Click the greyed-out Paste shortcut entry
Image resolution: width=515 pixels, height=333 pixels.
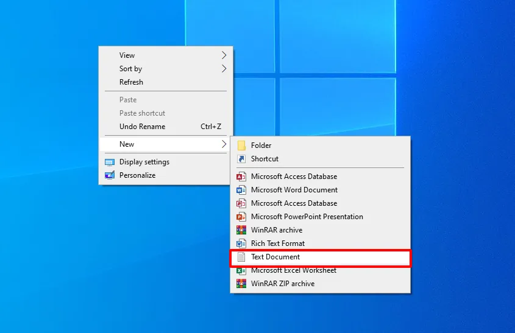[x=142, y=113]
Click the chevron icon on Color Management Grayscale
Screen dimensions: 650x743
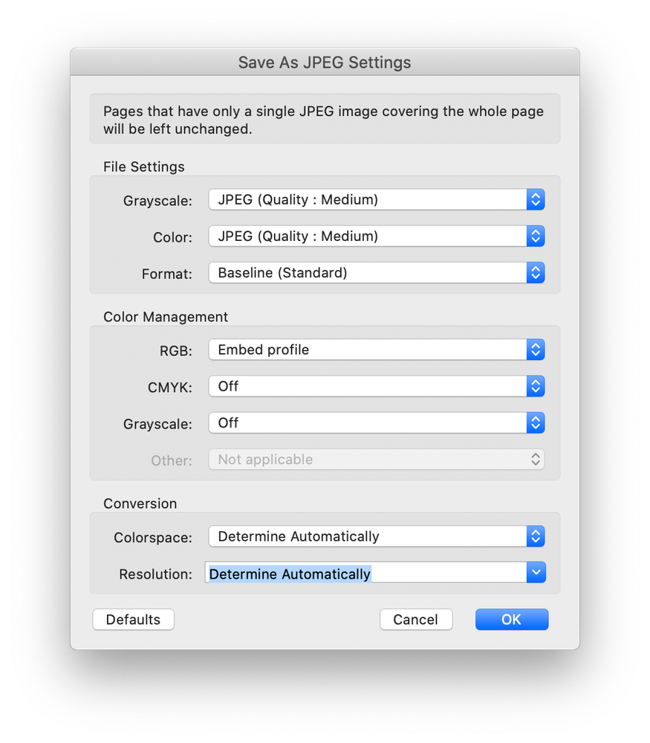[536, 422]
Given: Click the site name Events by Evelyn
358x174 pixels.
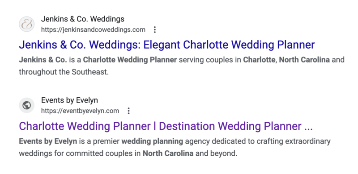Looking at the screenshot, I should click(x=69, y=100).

□ □ □

### Directions for this task:
When you reproduce the data shown above, keep each line exact and omit every picture.

### Response area:
Click the greyed-out Paste shortcut entry
Image resolution: width=515 pixels, height=333 pixels.
[x=142, y=113]
Click the chevron icon on Color Management Grayscale
Screen dimensions: 650x743
[536, 422]
Given: Click the site name Events by Evelyn
358x174 pixels.
Looking at the screenshot, I should click(x=69, y=100).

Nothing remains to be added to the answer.